- **SHORT EXERCISE**
Please arrange the records as a JSON list of strings, one string per line and no blank lines, from the line with "Viewport: 1024px width, 938px height." up to and including the line with "the pin icon". Leave the pictures out of the answer.

- **INFORMATION SUPPLIED**
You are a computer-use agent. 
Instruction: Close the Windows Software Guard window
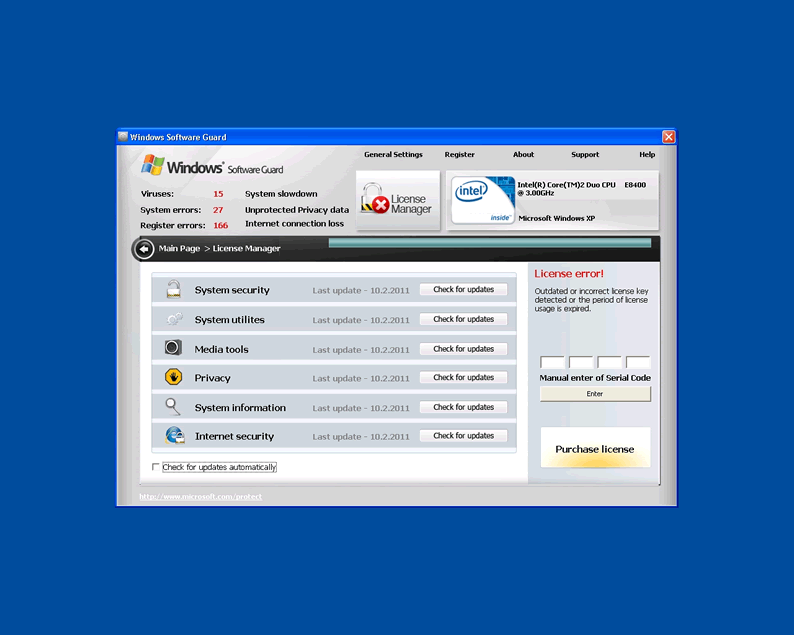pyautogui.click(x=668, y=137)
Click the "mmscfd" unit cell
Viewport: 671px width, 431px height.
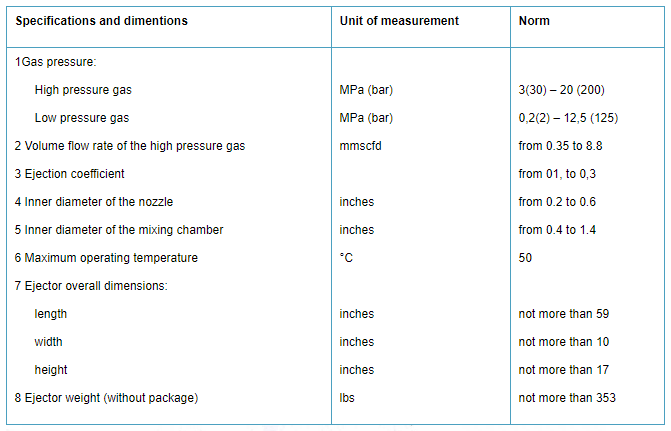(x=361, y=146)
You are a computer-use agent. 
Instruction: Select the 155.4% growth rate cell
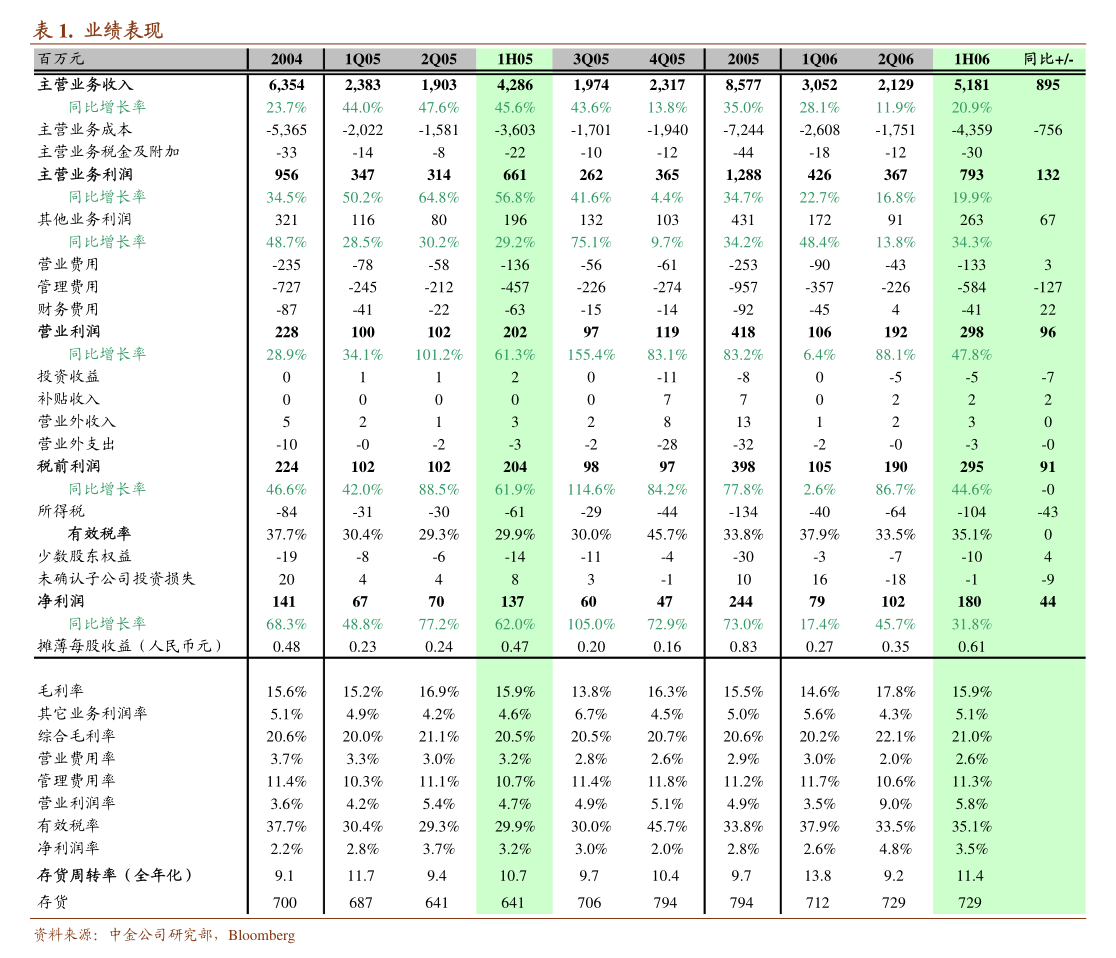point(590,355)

* * *

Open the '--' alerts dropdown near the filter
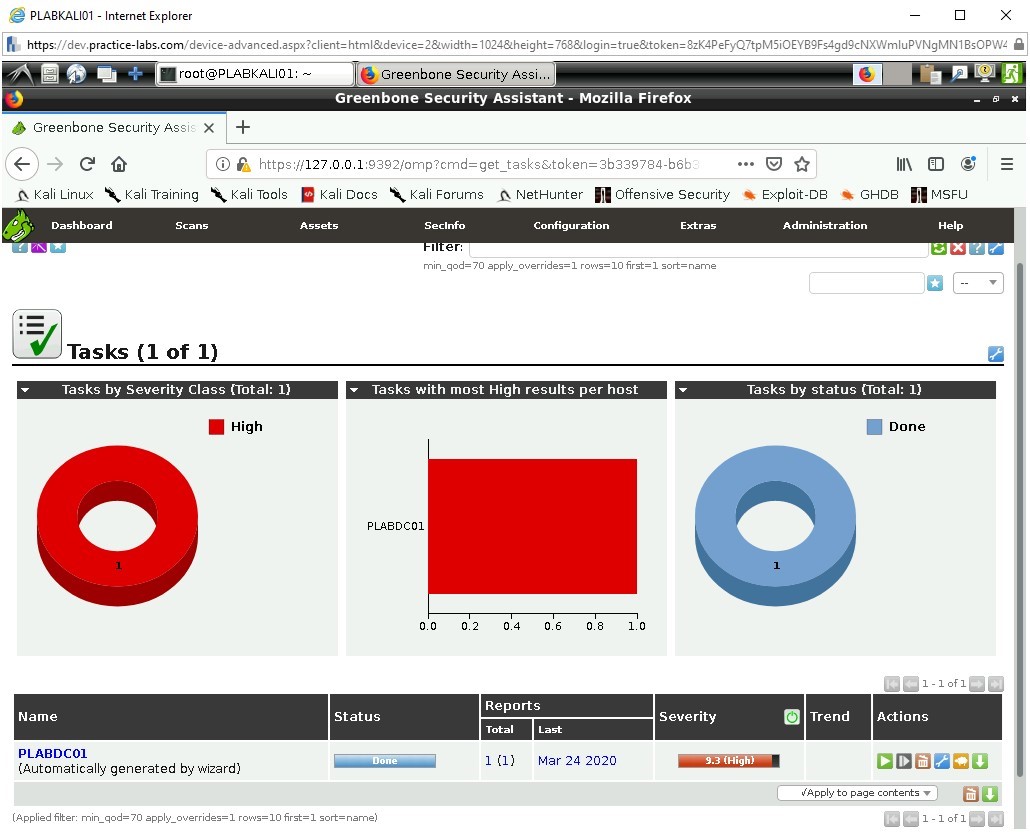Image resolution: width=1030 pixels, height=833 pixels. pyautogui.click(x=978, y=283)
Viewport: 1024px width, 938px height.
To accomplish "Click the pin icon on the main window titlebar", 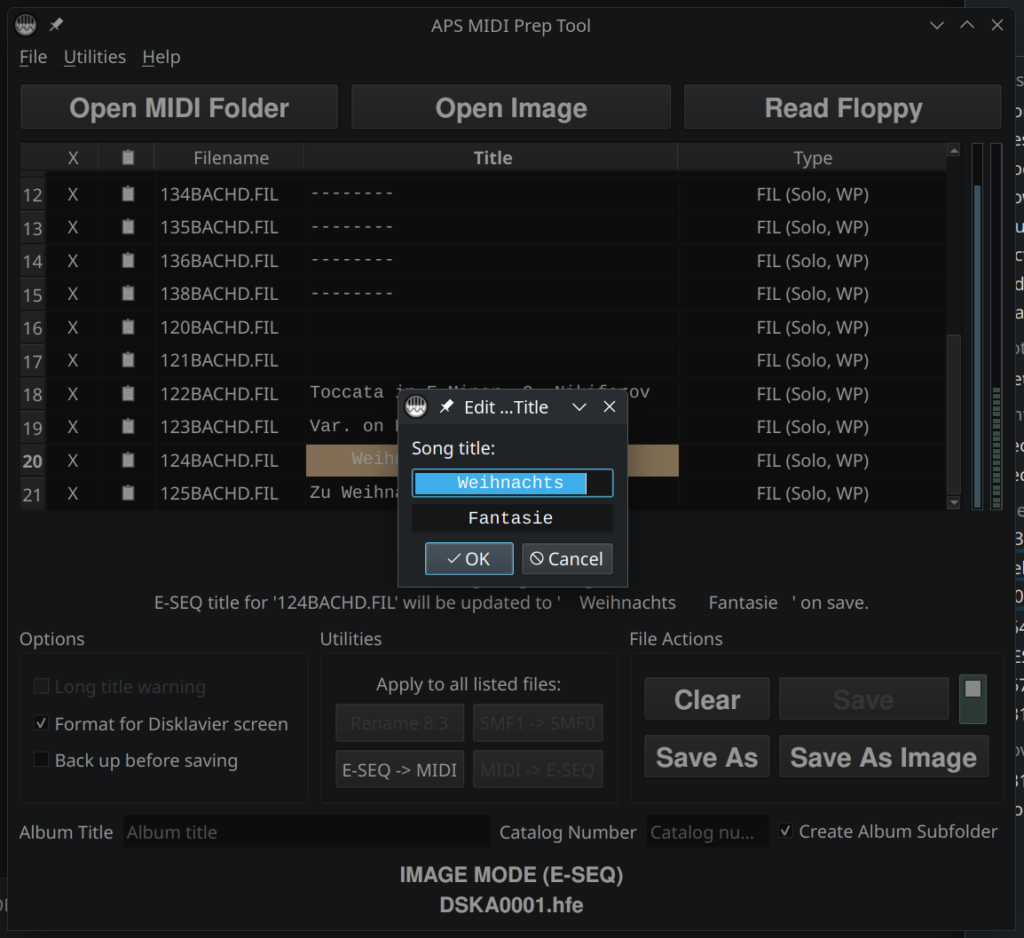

---

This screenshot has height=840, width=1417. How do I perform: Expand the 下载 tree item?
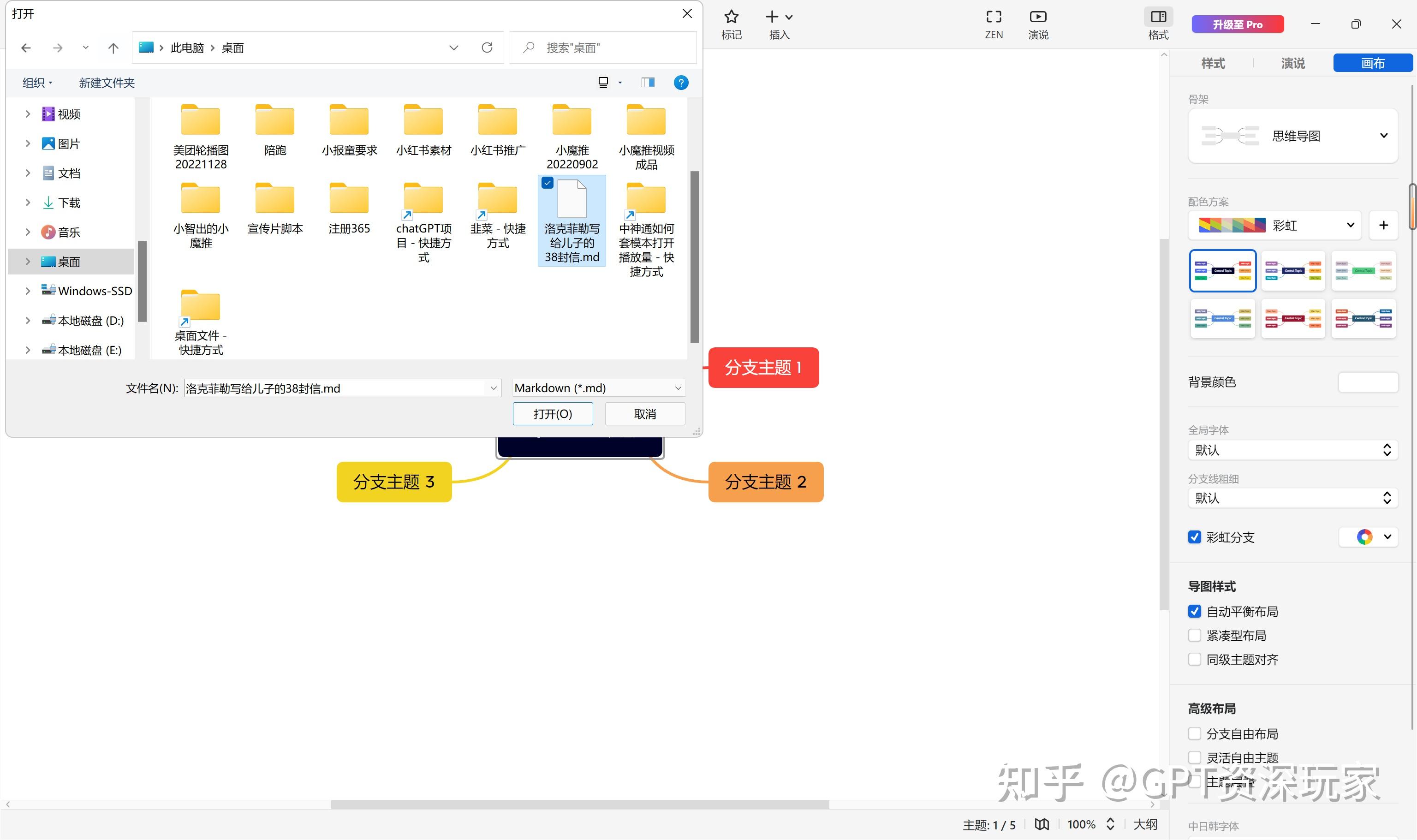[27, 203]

- **ANSWER IN FULL**
[
  "Viewport: 1024px width, 938px height.",
  "To accomplish \"Click the pin icon on the main window titlebar\", "
]